Wednesday, April 15, 2020

Harvard study: Some social distancing measures may be needed from time to time until 2022; questions about virus unanswered

As news develops in Kentucky about the coronavirus and its covid-19 disease, this item will be updated. Official state guidance is at https://kycovid19.ky.gov.

In covid-19 news Wednesday:
  • Some social-distancing measures may be needed from time to time until 2022, to keep resurgent cases of covid-19 from overwhelming the U.S. health-care system, says a study by researchers at the Harvard T.H. Chan School of Public Health. “Intermittent distancing may be required into 2022 unless critical care capacity is increased substantially or a treatment or vaccine becomes available,” they wrote in the journal Science. The study "looked at a range of scenarios for how the SARS-CoV-2 virus will spread over the next five years," Stat reports. "Those scenarios included variables like whether people who are infected develop short-term immunity — less than a year — or longer-term protection.

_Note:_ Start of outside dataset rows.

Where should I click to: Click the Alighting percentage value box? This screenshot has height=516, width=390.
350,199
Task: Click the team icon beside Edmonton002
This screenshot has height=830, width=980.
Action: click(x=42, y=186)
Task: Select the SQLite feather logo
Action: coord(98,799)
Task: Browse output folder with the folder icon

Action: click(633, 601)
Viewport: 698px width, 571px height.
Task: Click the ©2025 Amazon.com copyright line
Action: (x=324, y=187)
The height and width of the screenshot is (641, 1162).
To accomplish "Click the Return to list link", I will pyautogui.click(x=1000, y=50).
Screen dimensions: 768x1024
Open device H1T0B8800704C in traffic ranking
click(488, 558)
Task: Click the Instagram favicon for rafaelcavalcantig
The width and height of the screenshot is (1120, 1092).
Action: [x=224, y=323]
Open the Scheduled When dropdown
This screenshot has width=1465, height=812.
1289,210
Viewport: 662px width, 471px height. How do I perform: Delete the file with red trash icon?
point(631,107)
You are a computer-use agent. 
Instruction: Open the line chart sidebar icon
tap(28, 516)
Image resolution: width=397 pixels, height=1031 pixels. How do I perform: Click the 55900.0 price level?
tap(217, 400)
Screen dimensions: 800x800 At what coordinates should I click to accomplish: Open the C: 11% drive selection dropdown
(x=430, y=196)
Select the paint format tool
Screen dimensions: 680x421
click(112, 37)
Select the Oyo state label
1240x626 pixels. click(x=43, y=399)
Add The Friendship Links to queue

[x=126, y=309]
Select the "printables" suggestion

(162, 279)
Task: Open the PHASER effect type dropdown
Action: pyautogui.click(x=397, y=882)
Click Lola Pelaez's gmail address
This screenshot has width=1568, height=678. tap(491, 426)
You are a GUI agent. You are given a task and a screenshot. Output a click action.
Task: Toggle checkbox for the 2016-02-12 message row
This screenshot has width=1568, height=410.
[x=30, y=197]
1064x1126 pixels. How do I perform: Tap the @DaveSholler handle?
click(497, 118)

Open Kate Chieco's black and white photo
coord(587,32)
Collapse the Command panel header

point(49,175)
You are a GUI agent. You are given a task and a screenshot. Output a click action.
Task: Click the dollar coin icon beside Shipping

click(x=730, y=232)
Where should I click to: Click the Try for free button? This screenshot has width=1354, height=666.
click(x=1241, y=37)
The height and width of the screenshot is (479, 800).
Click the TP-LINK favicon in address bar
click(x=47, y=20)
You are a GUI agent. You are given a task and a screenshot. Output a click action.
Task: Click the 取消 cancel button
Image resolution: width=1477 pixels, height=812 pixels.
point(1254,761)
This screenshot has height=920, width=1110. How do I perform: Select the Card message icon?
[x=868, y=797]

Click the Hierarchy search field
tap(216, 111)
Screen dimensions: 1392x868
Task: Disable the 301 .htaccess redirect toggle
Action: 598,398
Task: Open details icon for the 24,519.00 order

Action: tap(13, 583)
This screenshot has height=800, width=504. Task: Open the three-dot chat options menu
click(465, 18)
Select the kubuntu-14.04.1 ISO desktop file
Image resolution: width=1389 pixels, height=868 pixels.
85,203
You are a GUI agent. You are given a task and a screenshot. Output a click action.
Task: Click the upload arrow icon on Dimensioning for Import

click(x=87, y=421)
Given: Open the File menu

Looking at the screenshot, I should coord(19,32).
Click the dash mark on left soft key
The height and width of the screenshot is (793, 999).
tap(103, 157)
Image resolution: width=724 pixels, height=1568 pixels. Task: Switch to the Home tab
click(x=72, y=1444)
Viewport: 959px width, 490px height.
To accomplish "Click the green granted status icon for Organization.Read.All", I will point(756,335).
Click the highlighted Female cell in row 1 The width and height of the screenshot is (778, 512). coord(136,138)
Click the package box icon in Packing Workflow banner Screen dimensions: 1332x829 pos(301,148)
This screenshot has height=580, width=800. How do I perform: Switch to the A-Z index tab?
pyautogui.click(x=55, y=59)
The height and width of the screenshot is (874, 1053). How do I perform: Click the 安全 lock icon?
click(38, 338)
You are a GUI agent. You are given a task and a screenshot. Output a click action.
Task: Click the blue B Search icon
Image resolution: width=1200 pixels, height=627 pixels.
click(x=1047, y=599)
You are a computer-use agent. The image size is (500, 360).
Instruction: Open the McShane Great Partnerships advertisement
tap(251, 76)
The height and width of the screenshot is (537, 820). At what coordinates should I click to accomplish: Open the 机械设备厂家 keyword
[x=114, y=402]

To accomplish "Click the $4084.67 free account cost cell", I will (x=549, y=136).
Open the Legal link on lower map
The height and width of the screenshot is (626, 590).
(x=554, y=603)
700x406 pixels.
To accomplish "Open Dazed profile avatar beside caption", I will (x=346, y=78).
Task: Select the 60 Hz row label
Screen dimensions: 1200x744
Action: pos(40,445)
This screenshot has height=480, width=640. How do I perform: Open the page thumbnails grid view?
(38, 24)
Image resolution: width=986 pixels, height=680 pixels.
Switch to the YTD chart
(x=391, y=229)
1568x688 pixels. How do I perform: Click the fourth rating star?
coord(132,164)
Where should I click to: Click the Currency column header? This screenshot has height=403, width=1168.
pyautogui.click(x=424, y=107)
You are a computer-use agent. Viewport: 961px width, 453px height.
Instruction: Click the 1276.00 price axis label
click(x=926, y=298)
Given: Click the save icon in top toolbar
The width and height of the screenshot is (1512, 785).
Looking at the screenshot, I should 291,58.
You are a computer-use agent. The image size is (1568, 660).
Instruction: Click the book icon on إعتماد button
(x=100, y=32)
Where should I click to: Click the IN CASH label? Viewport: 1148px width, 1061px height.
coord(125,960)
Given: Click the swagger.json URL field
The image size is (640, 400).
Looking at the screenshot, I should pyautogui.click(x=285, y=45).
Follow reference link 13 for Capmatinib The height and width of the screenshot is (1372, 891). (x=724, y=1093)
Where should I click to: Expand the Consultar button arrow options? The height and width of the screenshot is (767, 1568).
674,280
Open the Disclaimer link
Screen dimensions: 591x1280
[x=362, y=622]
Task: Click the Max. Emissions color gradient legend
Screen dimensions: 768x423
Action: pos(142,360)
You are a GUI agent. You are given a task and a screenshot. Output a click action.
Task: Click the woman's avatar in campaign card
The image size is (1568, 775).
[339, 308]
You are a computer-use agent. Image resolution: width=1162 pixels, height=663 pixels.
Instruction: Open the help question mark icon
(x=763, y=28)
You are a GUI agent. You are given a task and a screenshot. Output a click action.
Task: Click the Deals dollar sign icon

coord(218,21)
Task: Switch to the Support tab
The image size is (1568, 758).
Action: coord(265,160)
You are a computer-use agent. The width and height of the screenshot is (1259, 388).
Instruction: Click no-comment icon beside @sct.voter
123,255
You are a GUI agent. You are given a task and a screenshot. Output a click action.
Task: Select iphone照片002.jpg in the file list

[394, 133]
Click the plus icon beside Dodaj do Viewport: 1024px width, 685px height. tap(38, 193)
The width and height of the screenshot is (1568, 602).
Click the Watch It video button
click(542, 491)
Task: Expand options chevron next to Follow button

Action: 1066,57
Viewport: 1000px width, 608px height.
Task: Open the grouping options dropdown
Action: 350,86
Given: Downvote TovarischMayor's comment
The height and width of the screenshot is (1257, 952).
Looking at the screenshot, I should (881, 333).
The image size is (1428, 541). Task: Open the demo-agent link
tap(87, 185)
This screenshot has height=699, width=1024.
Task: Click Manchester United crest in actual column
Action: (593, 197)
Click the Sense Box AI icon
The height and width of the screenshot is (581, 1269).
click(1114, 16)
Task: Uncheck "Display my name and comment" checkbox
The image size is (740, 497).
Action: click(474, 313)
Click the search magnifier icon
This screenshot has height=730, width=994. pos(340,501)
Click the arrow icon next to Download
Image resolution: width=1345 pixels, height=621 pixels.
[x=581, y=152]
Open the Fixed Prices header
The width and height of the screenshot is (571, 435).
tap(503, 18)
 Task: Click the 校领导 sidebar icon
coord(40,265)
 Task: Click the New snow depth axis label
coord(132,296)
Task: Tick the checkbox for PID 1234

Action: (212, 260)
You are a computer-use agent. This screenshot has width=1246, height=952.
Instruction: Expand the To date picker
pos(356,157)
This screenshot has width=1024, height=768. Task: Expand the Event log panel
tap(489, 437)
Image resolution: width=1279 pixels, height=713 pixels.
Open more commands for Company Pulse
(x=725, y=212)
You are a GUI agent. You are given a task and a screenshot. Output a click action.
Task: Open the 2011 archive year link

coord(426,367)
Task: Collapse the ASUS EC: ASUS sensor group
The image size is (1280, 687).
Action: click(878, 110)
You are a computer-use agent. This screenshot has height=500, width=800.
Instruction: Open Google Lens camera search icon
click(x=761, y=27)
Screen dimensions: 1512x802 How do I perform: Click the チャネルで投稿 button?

But overall, the research concludes it is unlikely that life will return any time soon to the way it was before the virus’ emergence." Their model "predicts that a one-time social distancing effort of the type currently being employed in most parts of the country will not stop transmission of the virus. If treatments are developed that can prevent covid-19 patients from progressing to severe disease or if a vaccine is developed, movement restrictions could be loosened without health care capacity being overwhelmed, the researchers said." The senior author of the study, Mark Lipsitch, "said loosened restrictions could come sooner if scientists discovered that a lot more people have been infected already and have some immunity. He and his co-authors stressed how critical it is to conduct long-term serology studies designed to map out human immune responses to the virus over time. He told Stat's Helen Branswell: “On the other hand, there are some indications coming out at the moment that not every case of covid-19 infection … generates a robust immune response, which would mean that the build up of herd immunity is slower than it's anticipated here.”